Hello Everybody. I developed a left foot drop about 8 years ago. It actually started with a lot of pain in the front of my left foot in the front of my ankle after a minute or two of walking. The pain would be intense and eventually it would clear up and I was able to walk normally again.

Prev thread: Foot drop issues. Could it be the beginning of ALS?

This would happen everyday that I would go on my walks. Eventually, the pain in my left (where the leg meets the foot) went away after I got shoes that mimicked being barefoot. But slowly I developed a foot drop on my left foot. I used to develop a foot drop in my left foot in the late 80s after three or for month of running. But I could walk completely normal with no foot drop. I would quit running for a while and start up again and have the same problem after a couple of months. But it never affected my walking. Today, I can only walk about 15 minutes on the treadmill before my slight foot drop starts up again. But I can walk backwards with no problems and I can actually run for at least 45 minutes with no problem, though I can tell I have slight weakness in my left leg and foot. I did injure my back in the mid 80s while lifting weights. Since then, I tend to throw my back from time to time when doing the most mundane things. When this happens I look like the Leaning Tower of Pisa until it clears up in a couple of weeks. I saw a neurologist and had an EMG done because the left drop seemed to come out of nowhere and while walking. No pain in my back and no sensory deficits. My neurologist said it wasn’t ALS because of how long I’ve had this problem. But it’s scary every time I get on the treadmill and go walking. Here are my EMG results.

 

[lgelb]

He could have also said, you don't have ALS because the EMG shows something much milder, it doesn't take years to develop, and it doesn't present as you describe. You have nerve damage, but it's treatable, not the ALS kind.

I would see a podiatrist who can order PT if s/he thinks it will help, which I think it could. They may also suggest shoes that are appropriate for peripheral neuropathy. Meanwhile, sit up straight, make sure your body is properly supported, don't cross your legs, and try to fully extend your legs doing exercises (hold onto something if you need to), not just bending them on the treadmill and while walking.

 

[rmt]

So why exactly are you here? Do you have a question? Your neurologist said it isn't ALS. And you have had "symptoms" for 8 years. 8 years! In that time my husband went from perfectly healthy to dead. With 4 years to spare. You can run for 45 minutes on a treadmill. Seriously, why are you here? Stop googling. Get help for health anxiety. I'm usually a bit more patient with anxious people but there is absolutely no reason for you to be on this forum.

 

[ReginaS]

"My neurologist said it wasn’t ALS because of how long I’ve had this problem." This is true. Believe them.
"It actually started with a lot of pain in the front of my left foot" ALS does not start with pain.
With ALS, foot drop can develop but once it's there it does not go away. It's not intermittent and you cannot "provoke" it.

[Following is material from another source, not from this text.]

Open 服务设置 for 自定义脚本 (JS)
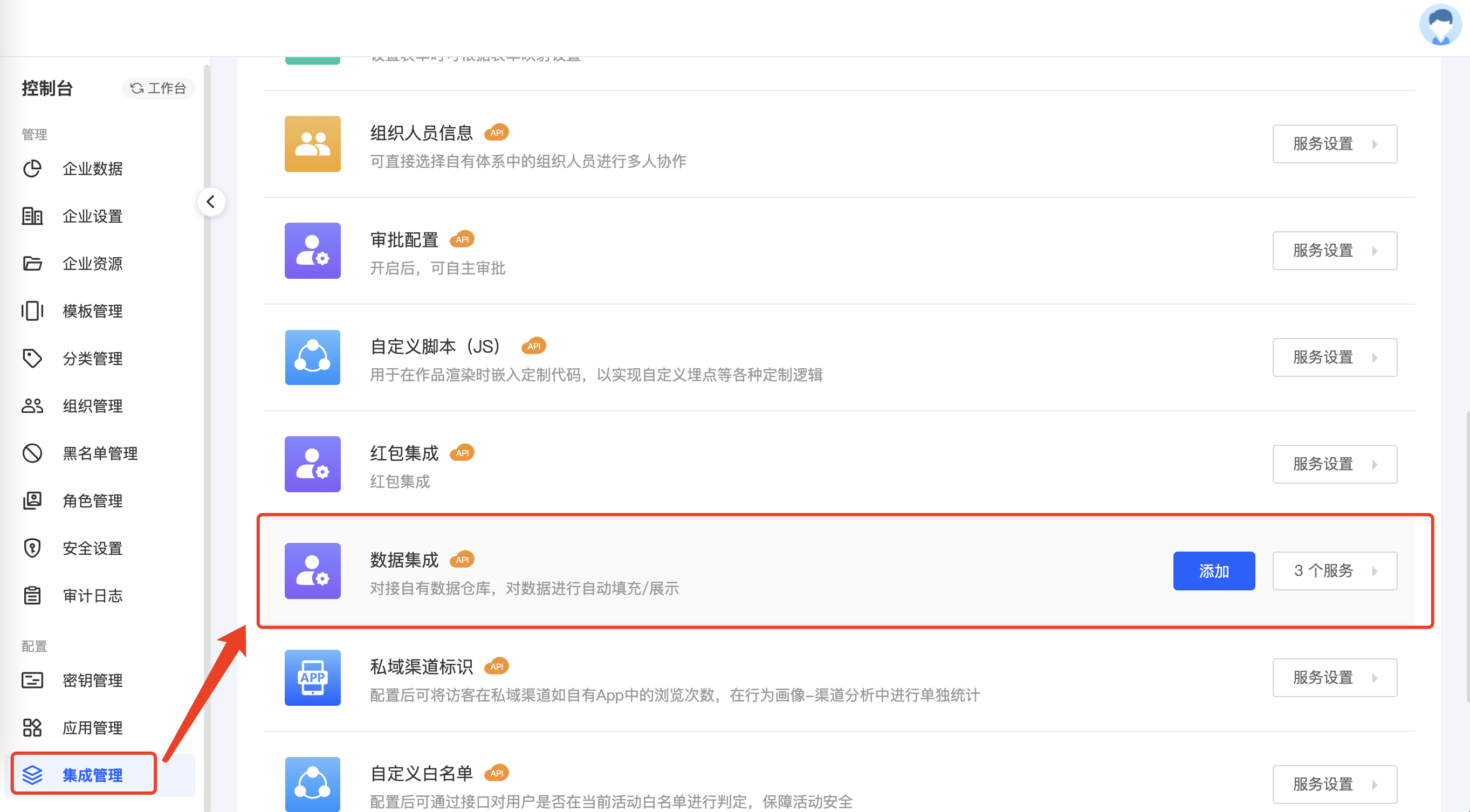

I can definitely understand that you come here to check things out and put symptoms in perspective. It's not wrong to ask questions. It's just that a lot of people post here and don't believe what neurologists have told them and might not believe what very knowledgeable, patient, experienced people here tell them here because their doubts will overwrite anything.

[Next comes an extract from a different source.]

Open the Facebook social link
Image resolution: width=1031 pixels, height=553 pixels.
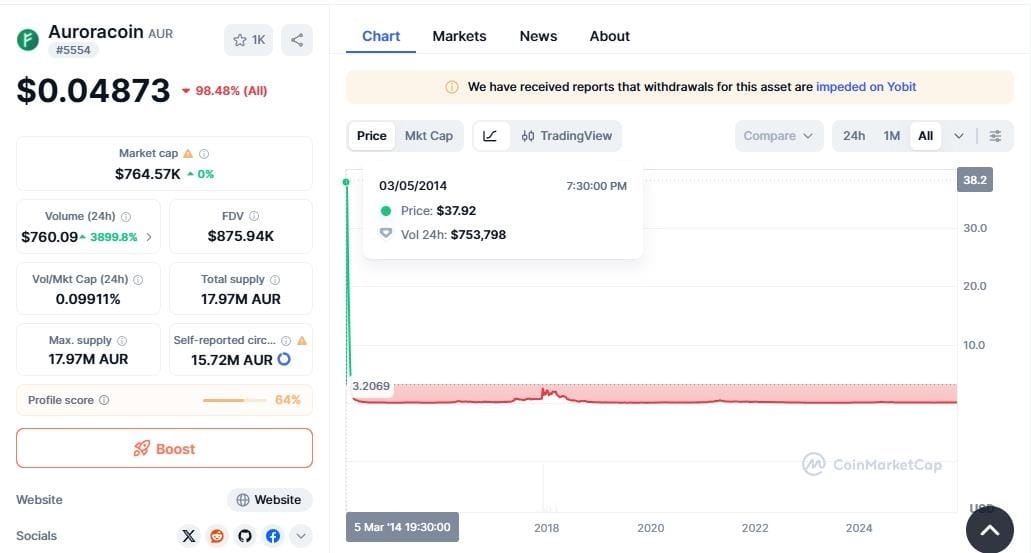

Whatever your condition is, it is very different from what people with ALS deal with. My partner who died 16 months after diagnosis would have gladly traded your condition with his.

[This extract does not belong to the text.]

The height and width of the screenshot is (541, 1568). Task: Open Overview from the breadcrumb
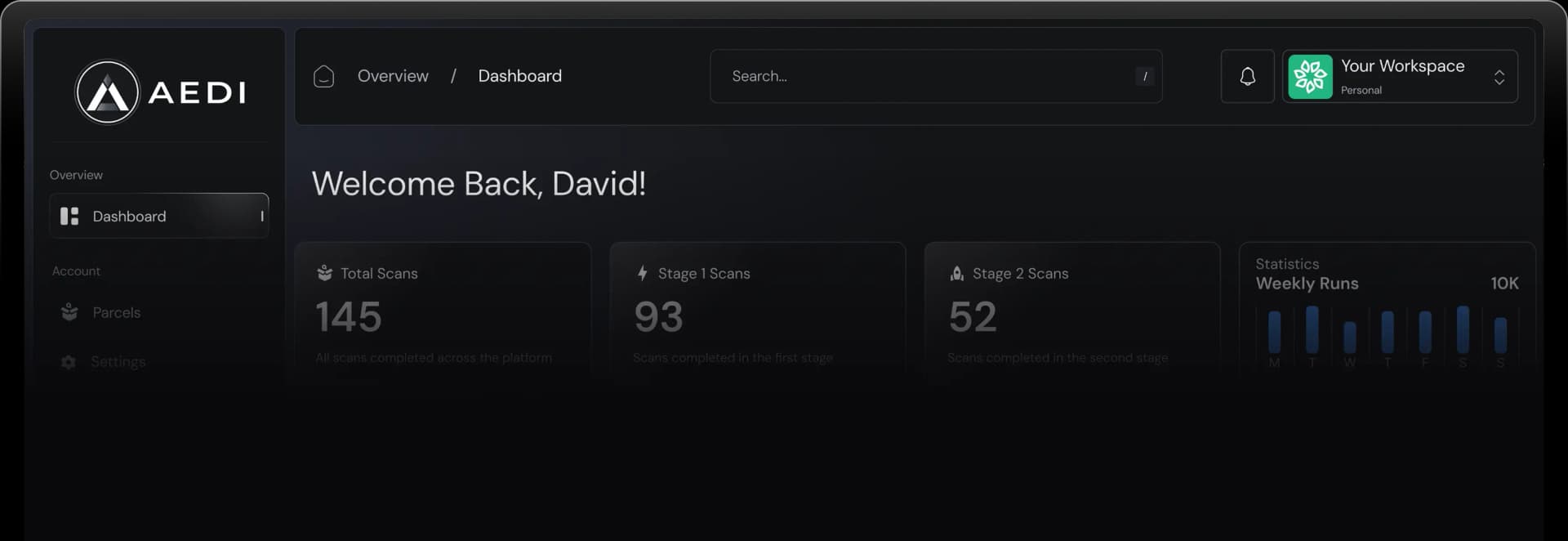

I can also see that you don't want your condition to get worse, so you research to hopefully find some clues. You won't find answers here. Through the eyes of people who are in this forum due to ALS - whatever your condition is - it seems so much better, easier and friendlier than the course of ALS. This can seem like a weak consolation but in the bigger scheme of things it's really true.

 

[TrevieThomas]

I’m very sorry to hear about your husband and I didn’t mean to annoy you. There is a form of ALS called Flail Leg Syndrome which progresses a lot slower than normal ALS. I guess this is something I should have discussed with my neurologist but I was just too overwhelmed to think about it. Again, I’m very sorry about your husband.

 

[Nikki J]

No. I have a friend with ultra slow progressing flail leg. So much so their neurologist presented their case at a conference after which researchers contacted them asking for blood samples to study their dna. 14 years and symptoms only in one leg. Extremely rare even for flail leg. However their case is utterly different than yours. No pain. Started with foot drop that never went away. Diagnostic emg. Spread up leg which atrophied severely. Walked only with a cane. And this was 7 years into it when we met. It is still flail leg but they are progressively weaker and have a full leg brace.